Background: The number of patients for whom long-term anticoagulation is indicated has increased dramatically over the past decade. Good patient compliance is necessary to safely realize the benefits of anticoagulation, yet barriers to compliance with anticoagulation therapy have not been studied.
Methods: We conducted a case-control study in the Anticoagulation Therapy Unit (ATU) at Massachusetts General Hospital. Forty-three patients who had been discharged from the ATU for noncompliance (cases) and 89 randomly selected compliant ATU controls were interviewed. Noncompliant cases had self-discontinued warfarin or were taking warfarin with inadequate monitoring of international normalized ratio (INR) levels. Telephone interviews assessed sociodemographic features, indication for anticoagulation, patient satisfaction, and health beliefs.

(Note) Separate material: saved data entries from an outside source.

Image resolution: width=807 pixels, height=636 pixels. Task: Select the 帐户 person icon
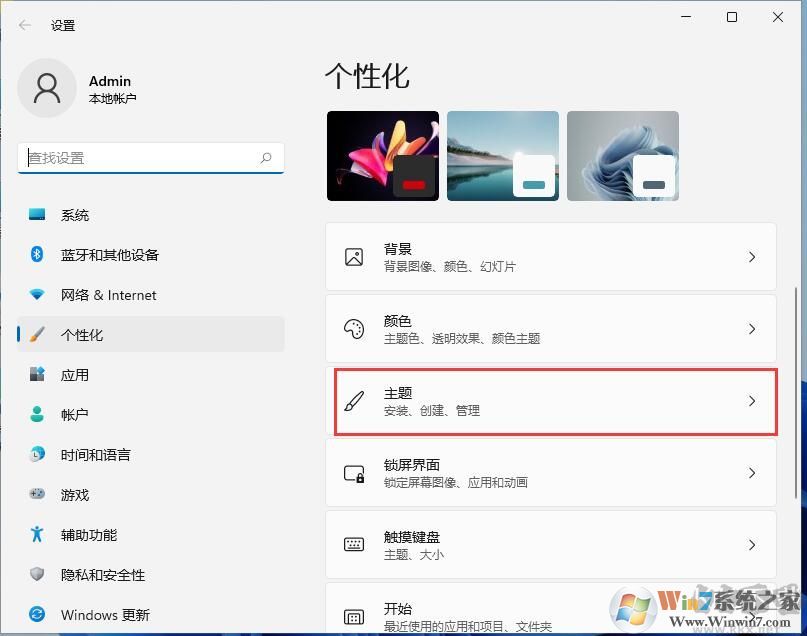click(35, 415)
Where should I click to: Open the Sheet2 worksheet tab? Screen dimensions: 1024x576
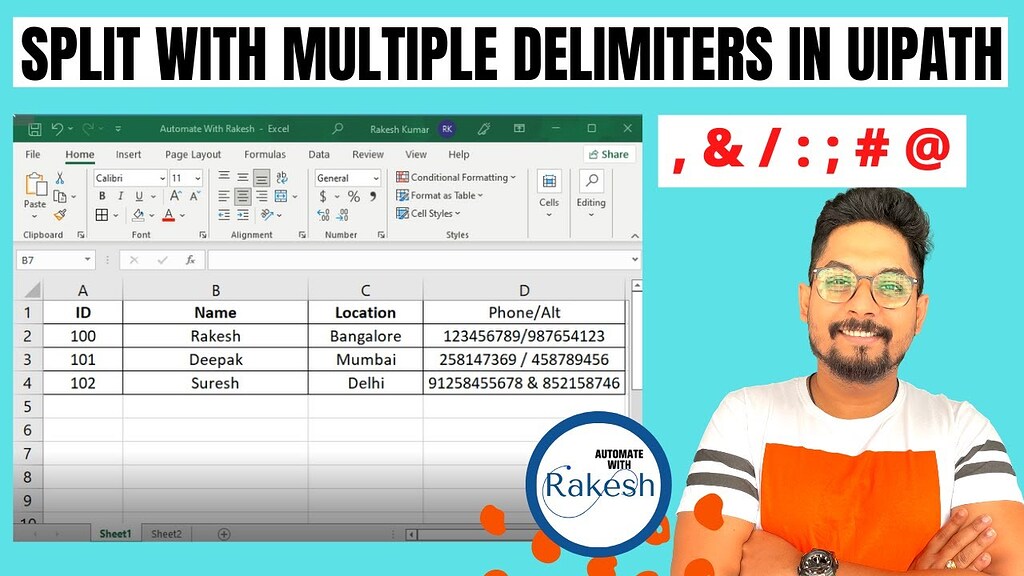[x=166, y=533]
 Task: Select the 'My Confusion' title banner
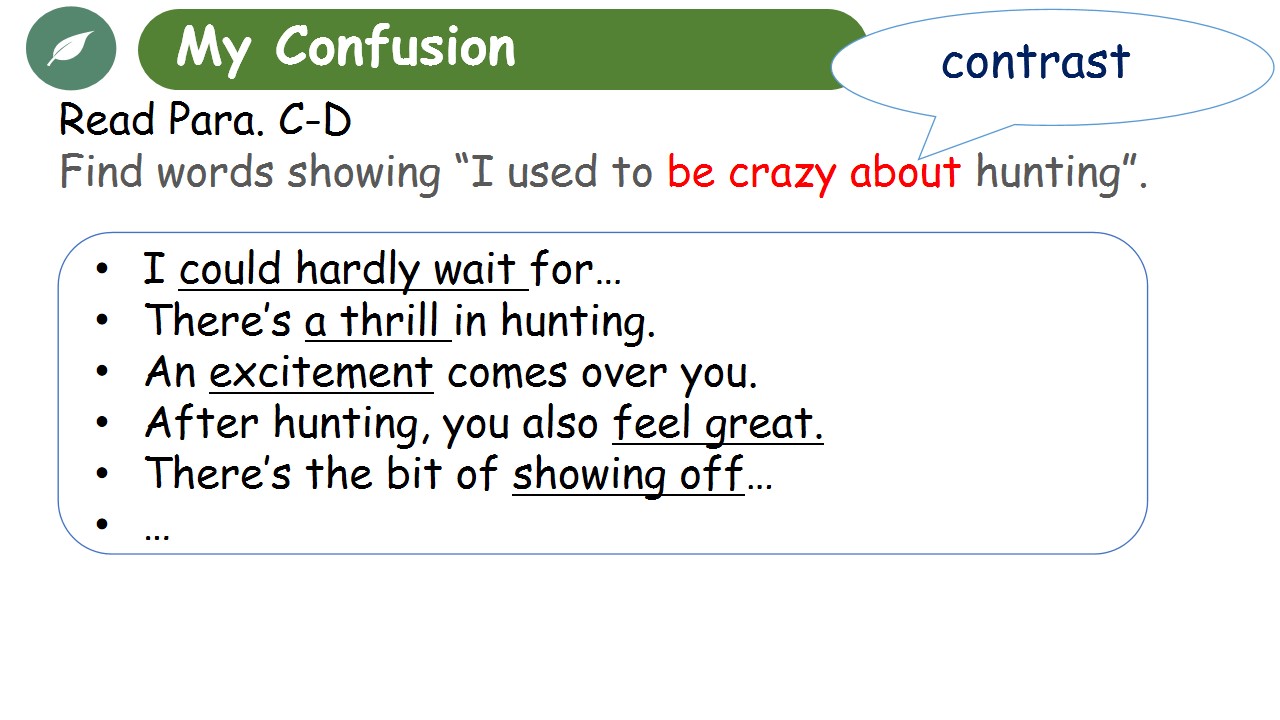(x=501, y=49)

Results: Noncompliant cases were more likely to be younger (mean 53.7 years versus 68.7 years, P < 0.0001), male (odds ratio [OR] 3.5, 95% confidence interval [CI] 1.5, 8.2) and nonwhite (OR 6.4, 95% CI 1.9, 21.9), and less likely to have had a stroke or transient ischemic attack (OR 0.2, 95% CI 0.1, 0.7). In open-ended questioning, cases were more likely to report that they did not know why warfarin had been prescribed (OR 4.4, 95% CI 1.4, 14.2). Noncompliant cases were more likely not to have a regular physician (OR 11.1, 95% CI 3.6, 50.0); among patients with a regular physician, noncompliant cases were more likely to feel dissatisfied. Examination of health beliefs revealed that noncompliant cases felt more burdened by taking warfarin, and perceived fewer health benefits.
Conclusions: Patients who are noncompliant with warfarin share distinctive clinical characteristics. Notably, younger, male patients who have not experienced a thromboembolic event are more likely to forego INR testing or to stop anticoagulation therapy completely. Improved patient education, physician involvement, and ease of monitoring may improve compliance, particularly among younger male patients.